Data shown –

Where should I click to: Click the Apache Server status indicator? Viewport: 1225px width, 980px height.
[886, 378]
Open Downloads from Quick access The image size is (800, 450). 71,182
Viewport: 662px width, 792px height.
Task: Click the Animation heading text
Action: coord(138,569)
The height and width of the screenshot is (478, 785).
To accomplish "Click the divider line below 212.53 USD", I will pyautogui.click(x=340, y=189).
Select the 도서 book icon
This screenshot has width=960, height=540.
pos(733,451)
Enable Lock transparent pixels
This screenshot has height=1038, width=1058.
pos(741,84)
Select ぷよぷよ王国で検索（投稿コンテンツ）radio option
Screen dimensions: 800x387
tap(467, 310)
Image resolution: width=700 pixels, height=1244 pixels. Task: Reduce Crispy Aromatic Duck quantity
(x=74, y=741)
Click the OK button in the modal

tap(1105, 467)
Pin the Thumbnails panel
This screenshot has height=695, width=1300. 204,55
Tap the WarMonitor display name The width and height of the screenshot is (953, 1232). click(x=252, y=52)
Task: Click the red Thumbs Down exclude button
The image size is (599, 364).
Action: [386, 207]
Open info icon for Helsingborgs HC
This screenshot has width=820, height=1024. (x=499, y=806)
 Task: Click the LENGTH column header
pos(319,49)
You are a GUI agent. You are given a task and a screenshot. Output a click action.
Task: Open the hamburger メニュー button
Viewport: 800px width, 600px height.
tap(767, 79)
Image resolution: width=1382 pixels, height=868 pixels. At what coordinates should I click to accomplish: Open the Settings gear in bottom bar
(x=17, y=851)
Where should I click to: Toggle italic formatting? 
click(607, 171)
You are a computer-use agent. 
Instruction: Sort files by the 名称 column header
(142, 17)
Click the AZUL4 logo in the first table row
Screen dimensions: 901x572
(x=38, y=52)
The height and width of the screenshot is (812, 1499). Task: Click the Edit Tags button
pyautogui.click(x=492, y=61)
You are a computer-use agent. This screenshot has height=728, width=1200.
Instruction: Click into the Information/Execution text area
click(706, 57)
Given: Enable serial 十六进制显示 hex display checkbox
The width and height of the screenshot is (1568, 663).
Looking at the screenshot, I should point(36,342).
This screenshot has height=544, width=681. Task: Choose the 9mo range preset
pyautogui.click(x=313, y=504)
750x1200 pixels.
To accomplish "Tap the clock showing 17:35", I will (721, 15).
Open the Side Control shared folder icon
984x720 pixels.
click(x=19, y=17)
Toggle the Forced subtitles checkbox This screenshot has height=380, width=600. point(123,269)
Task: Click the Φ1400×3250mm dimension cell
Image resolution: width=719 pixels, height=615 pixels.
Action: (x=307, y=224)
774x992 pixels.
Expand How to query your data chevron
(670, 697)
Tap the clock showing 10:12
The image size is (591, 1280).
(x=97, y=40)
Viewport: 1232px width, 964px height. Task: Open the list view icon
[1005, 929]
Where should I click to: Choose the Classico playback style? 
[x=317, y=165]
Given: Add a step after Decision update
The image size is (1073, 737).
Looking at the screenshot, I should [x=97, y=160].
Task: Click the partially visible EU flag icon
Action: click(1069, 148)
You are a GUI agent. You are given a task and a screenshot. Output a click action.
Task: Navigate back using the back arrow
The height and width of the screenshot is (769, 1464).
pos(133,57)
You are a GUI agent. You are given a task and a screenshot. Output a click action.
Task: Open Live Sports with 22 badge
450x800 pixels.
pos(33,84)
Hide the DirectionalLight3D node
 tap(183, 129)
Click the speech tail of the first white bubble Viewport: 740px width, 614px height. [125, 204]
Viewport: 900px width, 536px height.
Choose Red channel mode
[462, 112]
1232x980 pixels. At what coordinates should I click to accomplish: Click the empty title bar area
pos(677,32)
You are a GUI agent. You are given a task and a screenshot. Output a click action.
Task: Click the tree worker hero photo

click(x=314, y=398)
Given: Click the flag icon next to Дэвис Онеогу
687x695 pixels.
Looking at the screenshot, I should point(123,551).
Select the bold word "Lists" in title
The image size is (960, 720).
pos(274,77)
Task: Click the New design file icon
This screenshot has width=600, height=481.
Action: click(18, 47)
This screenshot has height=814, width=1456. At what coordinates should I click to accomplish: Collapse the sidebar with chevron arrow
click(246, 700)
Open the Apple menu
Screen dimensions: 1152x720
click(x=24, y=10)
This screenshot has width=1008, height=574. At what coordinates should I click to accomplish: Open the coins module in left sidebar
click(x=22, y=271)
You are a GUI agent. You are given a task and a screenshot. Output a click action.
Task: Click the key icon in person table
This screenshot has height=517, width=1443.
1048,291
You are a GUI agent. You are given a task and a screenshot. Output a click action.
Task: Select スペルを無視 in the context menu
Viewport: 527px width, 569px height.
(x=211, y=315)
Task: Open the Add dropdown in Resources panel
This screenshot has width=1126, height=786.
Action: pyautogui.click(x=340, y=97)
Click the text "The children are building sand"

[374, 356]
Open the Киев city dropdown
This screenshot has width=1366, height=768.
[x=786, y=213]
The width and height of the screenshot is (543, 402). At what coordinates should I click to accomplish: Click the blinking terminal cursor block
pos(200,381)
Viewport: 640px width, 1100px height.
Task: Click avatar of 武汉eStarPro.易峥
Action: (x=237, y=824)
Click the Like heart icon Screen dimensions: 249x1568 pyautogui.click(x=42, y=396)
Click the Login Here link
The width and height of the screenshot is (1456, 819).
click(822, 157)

The problem – Please retype all of the records above exactly as they are.

Answer to this task –
Where should I click to: Click the Apache Server status indicator? Viewport: 1225px width, 980px height.
[886, 378]
Open Downloads from Quick access The image size is (800, 450). 71,182
Viewport: 662px width, 792px height.
Task: Click the Animation heading text
Action: coord(138,569)
The height and width of the screenshot is (478, 785).
To accomplish "Click the divider line below 212.53 USD", I will pyautogui.click(x=340, y=189).
Select the 도서 book icon
This screenshot has width=960, height=540.
pos(733,451)
Enable Lock transparent pixels
This screenshot has height=1038, width=1058.
pos(741,84)
Select ぷよぷよ王国で検索（投稿コンテンツ）radio option
Screen dimensions: 800x387
tap(467, 310)
Image resolution: width=700 pixels, height=1244 pixels. Task: Reduce Crispy Aromatic Duck quantity
(x=74, y=741)
Click the OK button in the modal

tap(1105, 467)
Pin the Thumbnails panel
This screenshot has height=695, width=1300. 204,55
Tap the WarMonitor display name The width and height of the screenshot is (953, 1232). click(x=252, y=52)
Task: Click the red Thumbs Down exclude button
The image size is (599, 364).
Action: [386, 207]
Open info icon for Helsingborgs HC
This screenshot has width=820, height=1024. (x=499, y=806)
 Task: Click the LENGTH column header
pos(319,49)
You are a GUI agent. You are given a task and a screenshot. Output a click action.
Task: Open the hamburger メニュー button
Viewport: 800px width, 600px height.
tap(767, 79)
Image resolution: width=1382 pixels, height=868 pixels. At what coordinates should I click to accomplish: Open the Settings gear in bottom bar
(x=17, y=851)
Where should I click to: Toggle italic formatting? 
click(607, 171)
You are a computer-use agent. 
Instruction: Sort files by the 名称 column header
(142, 17)
Click the AZUL4 logo in the first table row
Screen dimensions: 901x572
(x=38, y=52)
The height and width of the screenshot is (812, 1499). Task: Click the Edit Tags button
pyautogui.click(x=492, y=61)
You are a computer-use agent. This screenshot has height=728, width=1200.
Instruction: Click into the Information/Execution text area
click(706, 57)
Given: Enable serial 十六进制显示 hex display checkbox
The width and height of the screenshot is (1568, 663).
Looking at the screenshot, I should point(36,342).
This screenshot has height=544, width=681. Task: Choose the 9mo range preset
pyautogui.click(x=313, y=504)
750x1200 pixels.
To accomplish "Tap the clock showing 17:35", I will (721, 15).
Open the Side Control shared folder icon
984x720 pixels.
click(x=19, y=17)
Toggle the Forced subtitles checkbox This screenshot has height=380, width=600. point(123,269)
Task: Click the Φ1400×3250mm dimension cell
Image resolution: width=719 pixels, height=615 pixels.
Action: (x=307, y=224)
774x992 pixels.
Expand How to query your data chevron
(670, 697)
Tap the clock showing 10:12
The image size is (591, 1280).
(x=97, y=40)
Viewport: 1232px width, 964px height. Task: Open the list view icon
[1005, 929]
Where should I click to: Choose the Classico playback style? 
[x=317, y=165]
Given: Add a step after Decision update
The image size is (1073, 737).
Looking at the screenshot, I should [x=97, y=160].
Task: Click the partially visible EU flag icon
Action: click(1069, 148)
You are a GUI agent. You are given a task and a screenshot. Output a click action.
Task: Navigate back using the back arrow
The height and width of the screenshot is (769, 1464).
pos(133,57)
You are a GUI agent. You are given a task and a screenshot. Output a click action.
Task: Open Live Sports with 22 badge
450x800 pixels.
pos(33,84)
Hide the DirectionalLight3D node
 tap(183, 129)
Click the speech tail of the first white bubble Viewport: 740px width, 614px height. [125, 204]
Viewport: 900px width, 536px height.
Choose Red channel mode
[462, 112]
1232x980 pixels. At what coordinates should I click to accomplish: Click the empty title bar area
pos(677,32)
You are a GUI agent. You are given a task and a screenshot. Output a click action.
Task: Click the tree worker hero photo

click(x=314, y=398)
Given: Click the flag icon next to Дэвис Онеогу
687x695 pixels.
Looking at the screenshot, I should point(123,551).
Select the bold word "Lists" in title
The image size is (960, 720).
pos(274,77)
Task: Click the New design file icon
This screenshot has width=600, height=481.
Action: click(18, 47)
This screenshot has height=814, width=1456. At what coordinates should I click to accomplish: Collapse the sidebar with chevron arrow
click(246, 700)
Open the Apple menu
Screen dimensions: 1152x720
click(x=24, y=10)
This screenshot has width=1008, height=574. At what coordinates should I click to accomplish: Open the coins module in left sidebar
click(x=22, y=271)
You are a GUI agent. You are given a task and a screenshot. Output a click action.
Task: Click the key icon in person table
This screenshot has height=517, width=1443.
1048,291
You are a GUI agent. You are given a task and a screenshot. Output a click action.
Task: Select スペルを無視 in the context menu
Viewport: 527px width, 569px height.
(x=211, y=315)
Task: Open the Add dropdown in Resources panel
This screenshot has width=1126, height=786.
Action: pyautogui.click(x=340, y=97)
Click the text "The children are building sand"

[374, 356]
Open the Киев city dropdown
This screenshot has width=1366, height=768.
[x=786, y=213]
The width and height of the screenshot is (543, 402). At what coordinates should I click to accomplish: Click the blinking terminal cursor block
pos(200,381)
Viewport: 640px width, 1100px height.
Task: Click avatar of 武汉eStarPro.易峥
Action: (x=237, y=824)
Click the Like heart icon Screen dimensions: 249x1568 pyautogui.click(x=42, y=396)
Click the Login Here link
The width and height of the screenshot is (1456, 819).
click(822, 157)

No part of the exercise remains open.